Action item
Pictures stay out; everything else in the records gets transcribed exactly.

Source material
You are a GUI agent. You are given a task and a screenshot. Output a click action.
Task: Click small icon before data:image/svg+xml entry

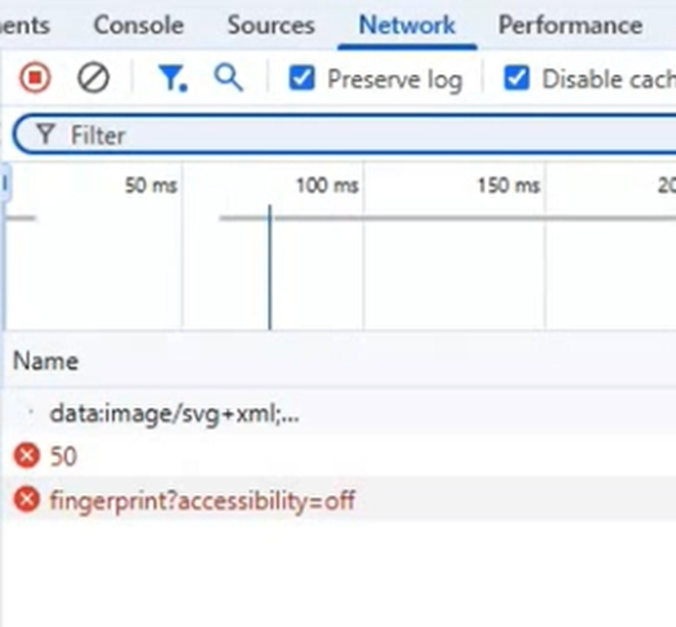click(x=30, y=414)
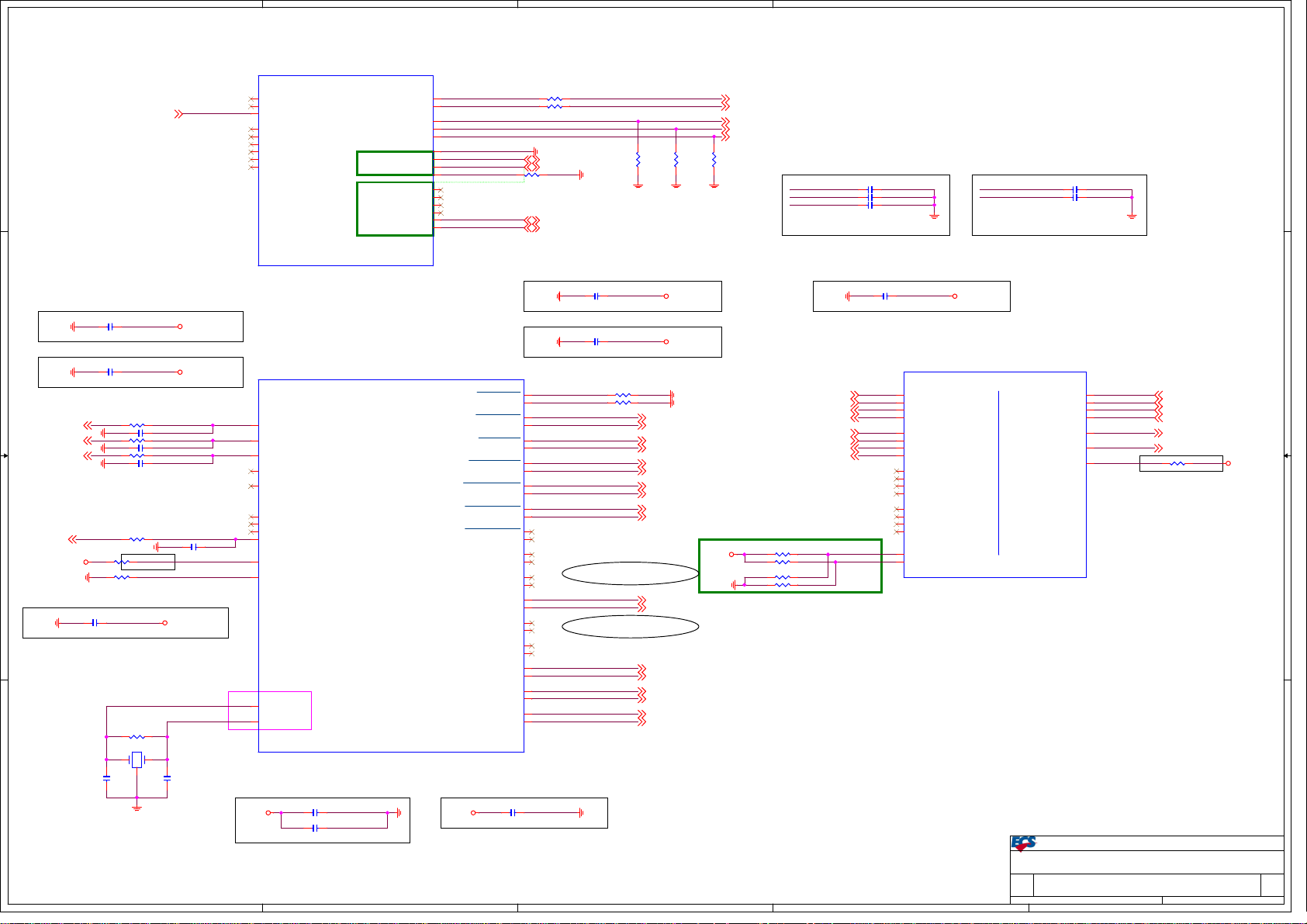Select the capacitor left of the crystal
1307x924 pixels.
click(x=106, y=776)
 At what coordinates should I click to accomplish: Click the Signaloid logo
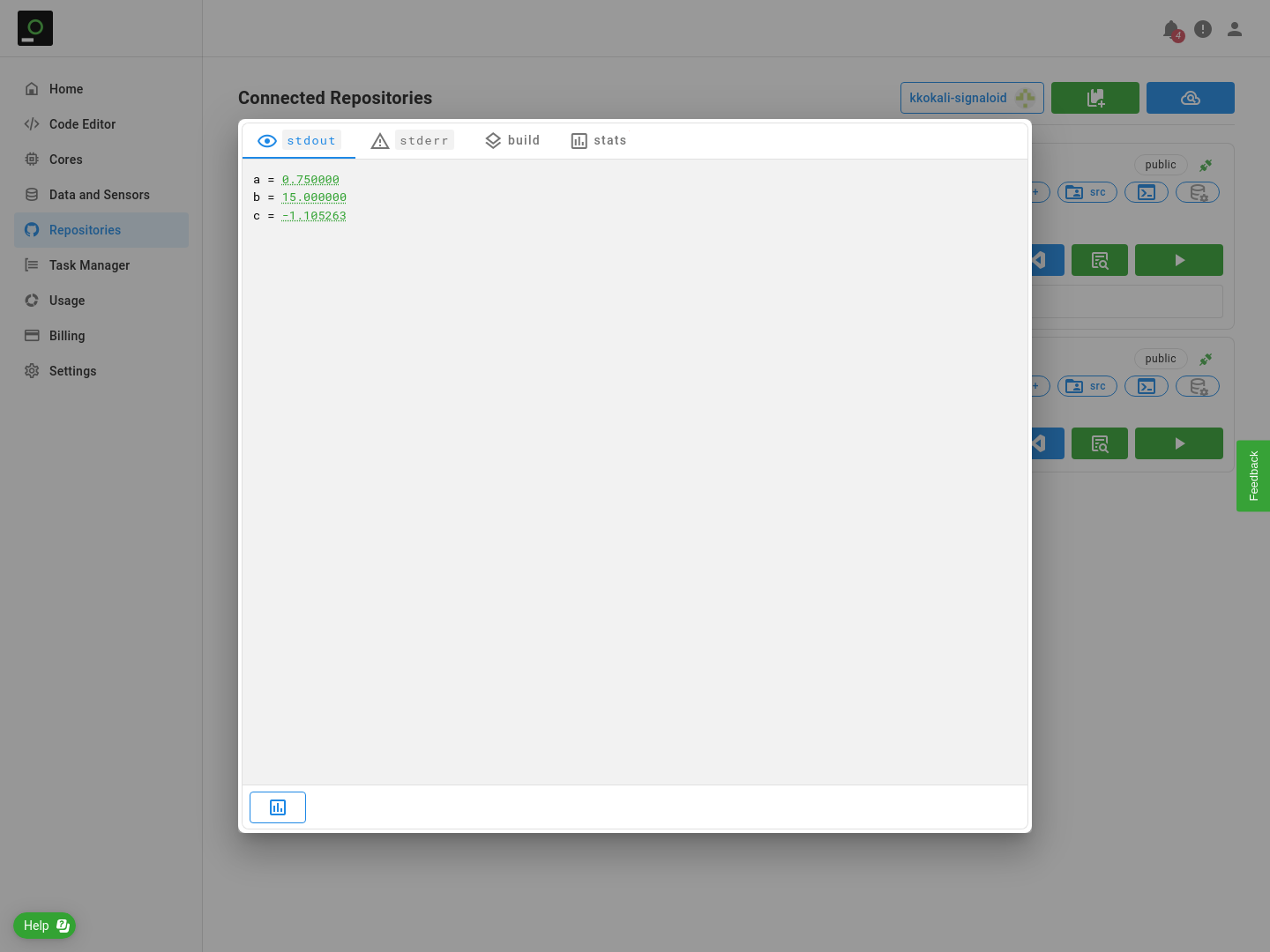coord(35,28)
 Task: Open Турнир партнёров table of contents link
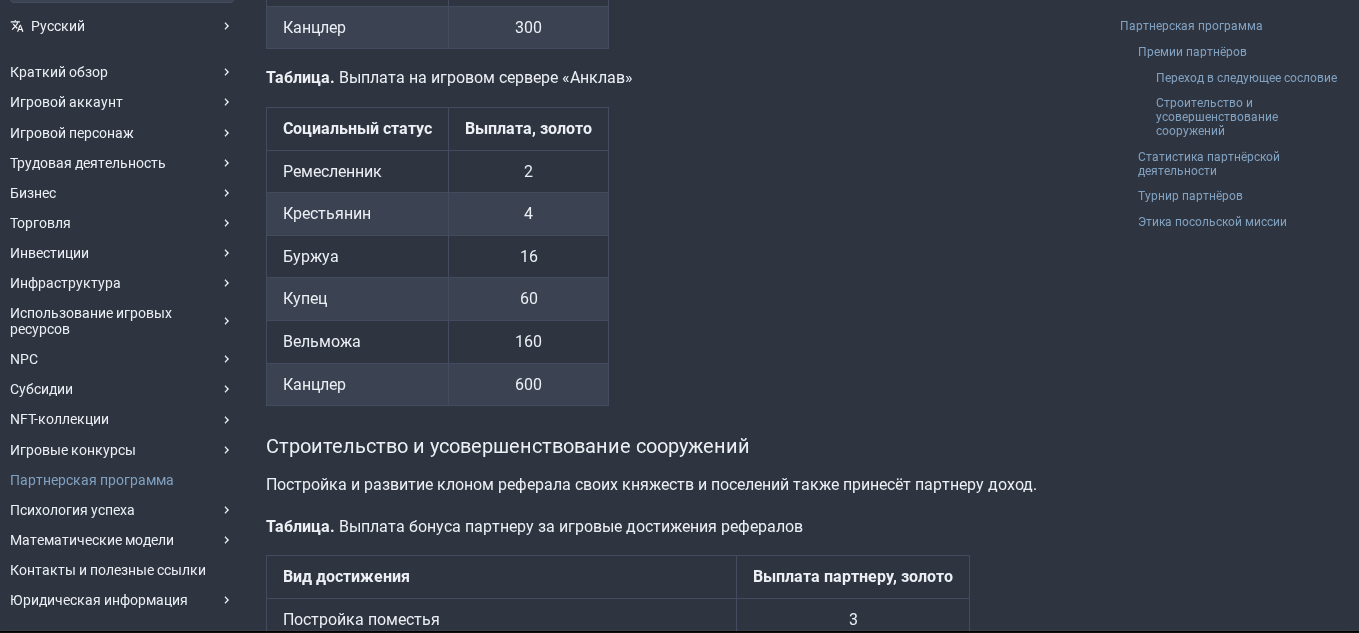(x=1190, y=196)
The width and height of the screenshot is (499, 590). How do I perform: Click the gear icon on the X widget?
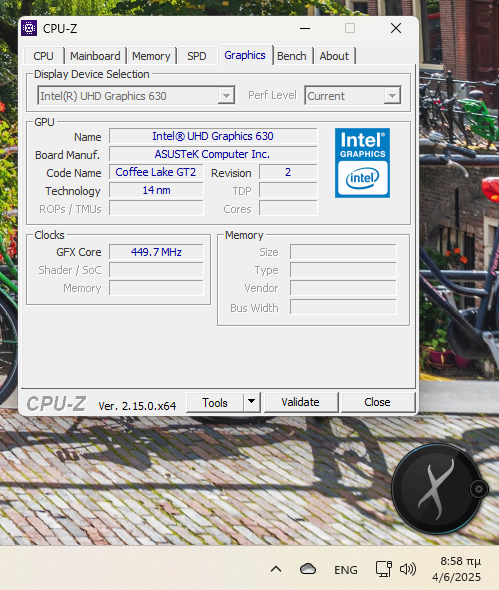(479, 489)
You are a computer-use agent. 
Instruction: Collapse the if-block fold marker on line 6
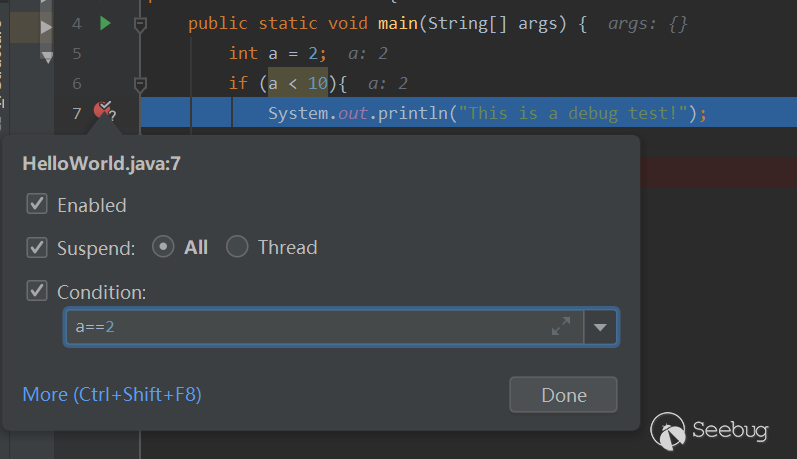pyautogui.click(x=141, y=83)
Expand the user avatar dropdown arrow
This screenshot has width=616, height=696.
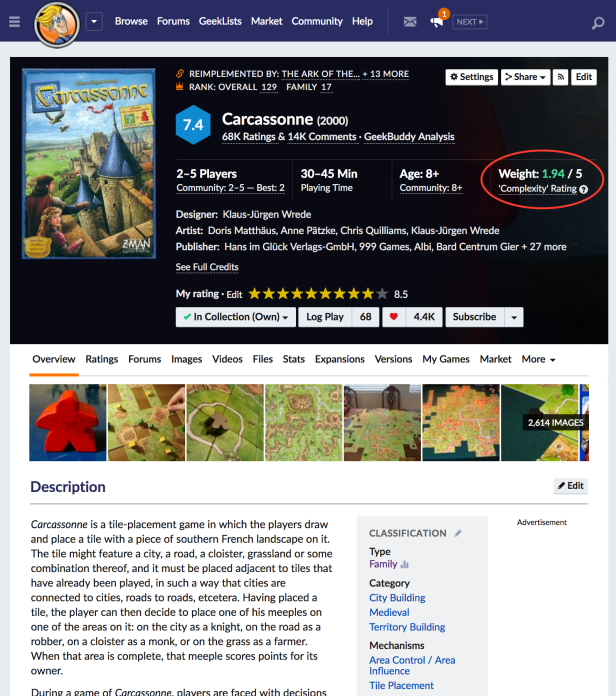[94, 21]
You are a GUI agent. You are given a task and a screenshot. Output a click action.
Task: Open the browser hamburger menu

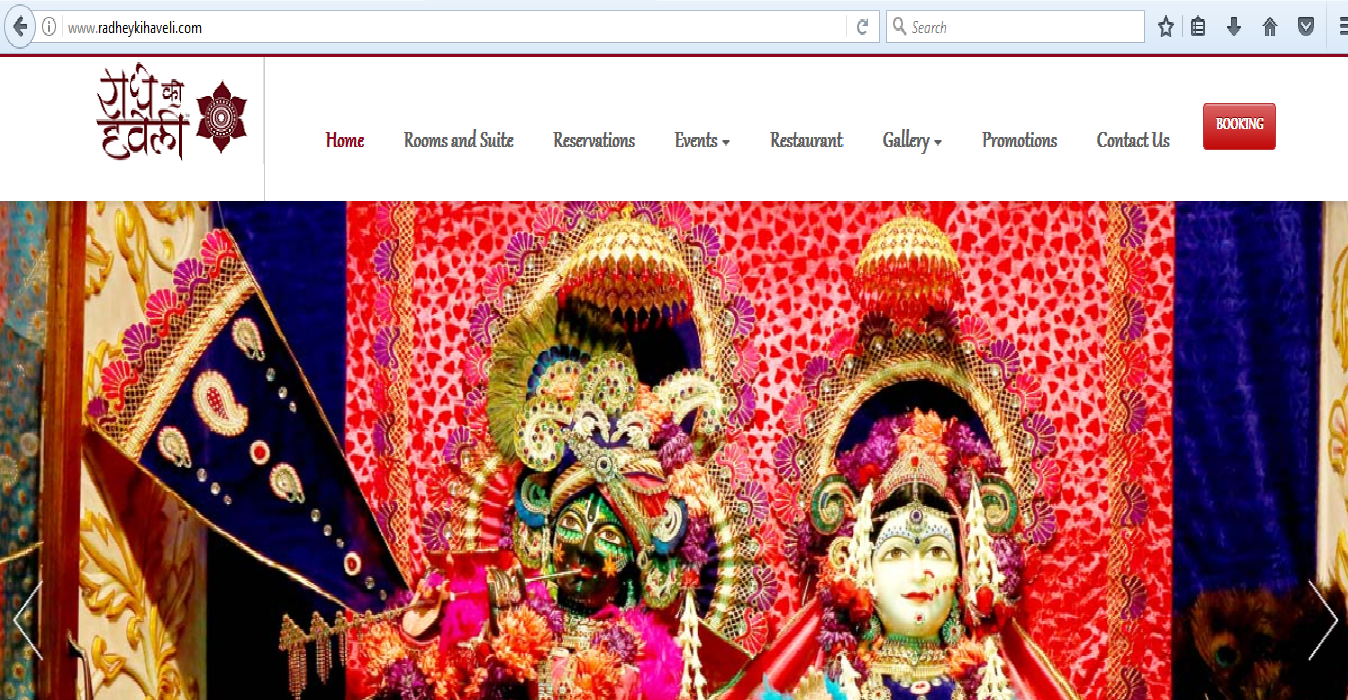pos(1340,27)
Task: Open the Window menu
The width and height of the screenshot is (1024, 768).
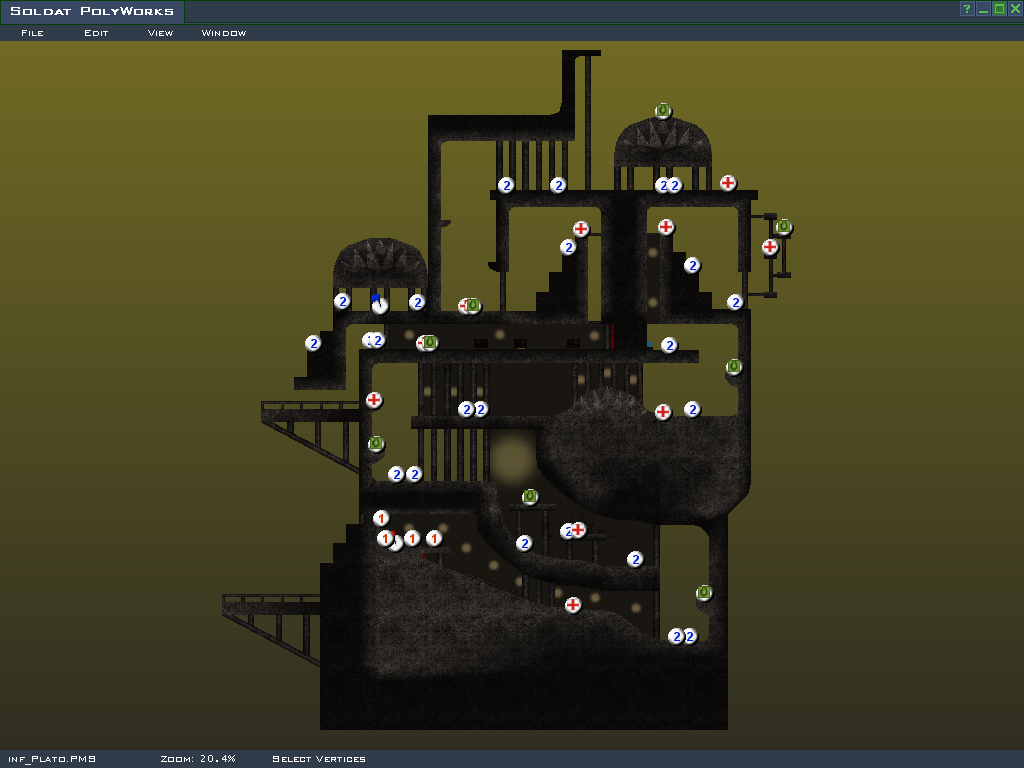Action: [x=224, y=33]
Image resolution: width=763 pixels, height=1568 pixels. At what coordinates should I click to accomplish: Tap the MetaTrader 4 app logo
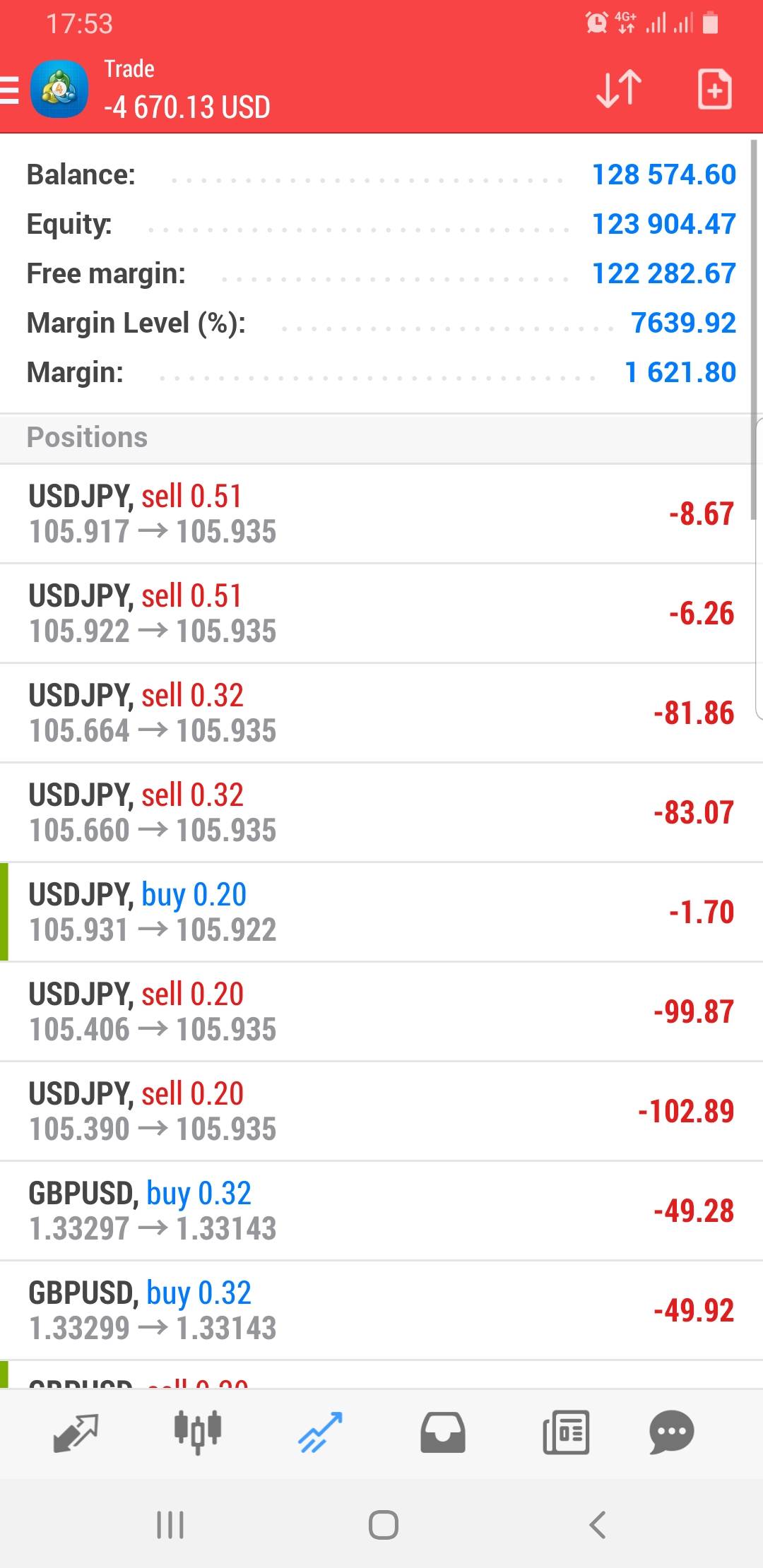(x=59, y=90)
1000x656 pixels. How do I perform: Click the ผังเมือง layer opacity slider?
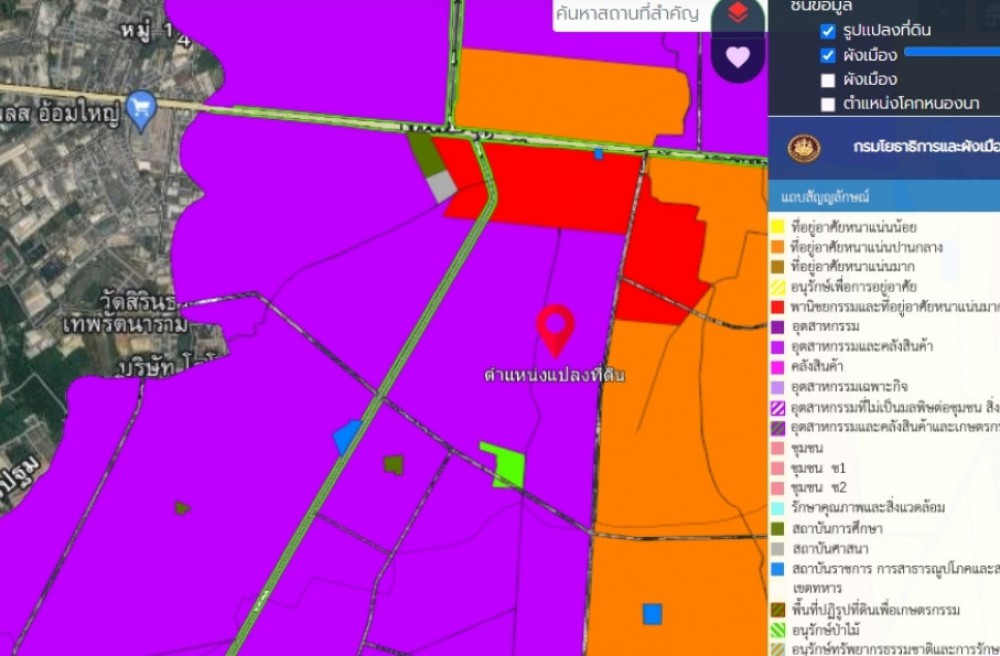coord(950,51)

Written answer
You are a GUI agent. You are given a task and a screenshot. Output a click action.
Task: Click small icon before data:image/svg+xml entry

click(x=30, y=414)
Select the capacitor left of the crystal
1307x924 pixels.
click(x=106, y=776)
 At what coordinates should I click to accomplish: Click the Signaloid logo
coord(35,28)
 Task: Open Турнир партнёров table of contents link
(x=1190, y=196)
The width and height of the screenshot is (499, 590). How do I perform: Click the gear icon on the X widget?
(479, 489)
You are a computer-use agent. 
Instruction: Collapse the if-block fold marker on line 6
pyautogui.click(x=141, y=83)
Expand the user avatar dropdown arrow
This screenshot has width=616, height=696.
[94, 21]
You are a GUI agent. You are given a task and a screenshot. Output a click action.
Task: Open the browser hamburger menu

pos(1340,27)
Task: Open the Window menu
The width and height of the screenshot is (1024, 768).
Action: [x=224, y=33]
Image resolution: width=763 pixels, height=1568 pixels. At what coordinates should I click to accomplish: Tap the MetaTrader 4 app logo
(x=59, y=90)
1000x656 pixels. How do I perform: Click the ผังเมือง layer opacity slider?
coord(950,51)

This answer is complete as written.